New Issue: Same type or different types for serial, parallel, distributed flavors of a data structure

19579, "vasslitvinov", "Same type or different types for serial, parallel, distributed flavors of a data structure", "2022-03-31T20:27:37Z"

related: #18097 #18494 #18095

What are the pros and cons of providing a serial vs. parallel vs. distributed versions of a data structure (ex. map) within a single Chapel type vs. different types?

Firstly, how will the choice matter to the user of the data structure, other than conceptually? Here are the various scenarios:

  • creating a new map
  • invoking a method on a map
  • declaring the type of a variable or formal

What will need to be adjusted when going from the serial to distributed flavor?

  • creating a new map: something will need to change; this is regardless of the choice of a single vs. different types

  • invoking a method on a map: if the method is distributed-friendly already, its invocation will not need to change, otherwise it will; this type of change is the same regardless of the choice of a single vs. different types

  • declaring the type of a variable or formal: the only impact is the "different types" option takes away the ability to write a type that is generic over the serial vs. distributed aspect

How will the choice matter to the author of the data structure?

  • pro for "a single type" : easy to factor out common code

  • pro for "different types" : easy to structure the code that is not common

Most of our existing data structures use the "single type" approach to choose between the serial and parallel flavors using the parSafe param.
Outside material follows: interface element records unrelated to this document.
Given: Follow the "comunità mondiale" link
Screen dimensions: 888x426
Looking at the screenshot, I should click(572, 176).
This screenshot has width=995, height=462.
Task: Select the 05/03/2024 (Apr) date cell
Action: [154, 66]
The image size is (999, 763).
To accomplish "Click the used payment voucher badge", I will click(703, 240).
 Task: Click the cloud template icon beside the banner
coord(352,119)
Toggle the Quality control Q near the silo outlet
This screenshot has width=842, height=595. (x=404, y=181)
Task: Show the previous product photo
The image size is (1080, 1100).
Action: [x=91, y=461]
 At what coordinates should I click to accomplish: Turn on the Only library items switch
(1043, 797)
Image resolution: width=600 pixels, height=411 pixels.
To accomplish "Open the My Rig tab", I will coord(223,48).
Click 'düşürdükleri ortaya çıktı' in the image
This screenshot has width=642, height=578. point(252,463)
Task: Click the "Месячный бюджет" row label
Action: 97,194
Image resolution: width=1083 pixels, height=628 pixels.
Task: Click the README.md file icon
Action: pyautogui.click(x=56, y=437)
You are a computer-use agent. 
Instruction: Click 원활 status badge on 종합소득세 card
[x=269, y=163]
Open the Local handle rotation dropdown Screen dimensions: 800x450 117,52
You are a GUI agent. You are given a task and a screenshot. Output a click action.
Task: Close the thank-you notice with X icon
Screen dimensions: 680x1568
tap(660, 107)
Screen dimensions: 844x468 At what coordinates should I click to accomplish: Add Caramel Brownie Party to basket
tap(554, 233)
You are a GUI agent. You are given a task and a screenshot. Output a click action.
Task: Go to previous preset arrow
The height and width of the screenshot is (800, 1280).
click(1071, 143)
This works well because the implementation shares almost all code between the two flavors. The opportunities to share code with a distributed flavor are much lower because a distributed data structure most likely will contain just a privatization ID and a pointer to a privatized class. So the "single type" approach will add unwanted complications to the implementation.

We may also want to do better than the current approach "the parallel version = the serial version + locking" -- by introducing parallel implementations that are designed to be parallel from the beginning, such as modules/packages/ConcurrentMap.chpl. The benefits of the "single type" approach for the implementors will be greatly reduced if we switch.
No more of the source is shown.